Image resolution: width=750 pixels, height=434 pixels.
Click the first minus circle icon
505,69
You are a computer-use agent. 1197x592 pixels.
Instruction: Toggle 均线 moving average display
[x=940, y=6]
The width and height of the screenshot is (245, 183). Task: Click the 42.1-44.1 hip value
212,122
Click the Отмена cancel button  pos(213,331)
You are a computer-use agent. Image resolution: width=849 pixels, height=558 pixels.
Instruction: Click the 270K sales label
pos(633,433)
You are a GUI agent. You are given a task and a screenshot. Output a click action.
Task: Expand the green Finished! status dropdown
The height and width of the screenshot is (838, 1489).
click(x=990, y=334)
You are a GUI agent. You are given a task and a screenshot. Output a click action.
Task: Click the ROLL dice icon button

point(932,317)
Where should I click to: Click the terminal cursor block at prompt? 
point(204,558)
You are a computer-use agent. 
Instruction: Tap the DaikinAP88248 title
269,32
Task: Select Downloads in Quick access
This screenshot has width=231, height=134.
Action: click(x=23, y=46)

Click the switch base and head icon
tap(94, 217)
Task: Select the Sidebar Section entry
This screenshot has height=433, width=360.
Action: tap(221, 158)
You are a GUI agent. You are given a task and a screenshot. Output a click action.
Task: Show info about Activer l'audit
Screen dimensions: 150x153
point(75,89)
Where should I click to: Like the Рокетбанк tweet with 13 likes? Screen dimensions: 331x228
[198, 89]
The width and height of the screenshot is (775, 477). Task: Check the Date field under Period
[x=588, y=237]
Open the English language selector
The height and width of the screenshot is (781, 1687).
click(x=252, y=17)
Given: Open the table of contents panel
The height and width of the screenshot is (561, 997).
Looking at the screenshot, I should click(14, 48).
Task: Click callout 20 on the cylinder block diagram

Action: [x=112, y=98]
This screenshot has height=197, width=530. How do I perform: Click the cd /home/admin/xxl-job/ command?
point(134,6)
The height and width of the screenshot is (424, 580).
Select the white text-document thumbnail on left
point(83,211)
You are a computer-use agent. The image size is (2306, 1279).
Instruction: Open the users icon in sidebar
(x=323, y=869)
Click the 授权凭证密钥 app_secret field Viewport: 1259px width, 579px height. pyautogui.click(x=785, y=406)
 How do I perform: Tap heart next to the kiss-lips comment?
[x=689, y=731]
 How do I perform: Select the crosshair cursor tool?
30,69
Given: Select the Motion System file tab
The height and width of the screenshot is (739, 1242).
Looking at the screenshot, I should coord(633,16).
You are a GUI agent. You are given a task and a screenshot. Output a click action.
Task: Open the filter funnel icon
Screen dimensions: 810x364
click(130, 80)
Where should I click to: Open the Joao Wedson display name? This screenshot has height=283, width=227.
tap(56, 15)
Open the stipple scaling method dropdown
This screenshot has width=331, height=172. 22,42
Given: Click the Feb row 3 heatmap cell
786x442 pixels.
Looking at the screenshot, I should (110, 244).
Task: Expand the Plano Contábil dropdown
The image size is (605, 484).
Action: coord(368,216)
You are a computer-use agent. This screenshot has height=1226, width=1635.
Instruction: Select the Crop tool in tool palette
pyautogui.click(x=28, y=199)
━━━━━━━━━━
Collect every line in the listing above that contains the string "perform". Case matters.

This screenshot has height=197, width=530. How do I perform: Click the cd /home/admin/xxl-job/ command?
 How do I perform: Tap heart next to the kiss-lips comment?
 How do I perform: Select the crosshair cursor tool?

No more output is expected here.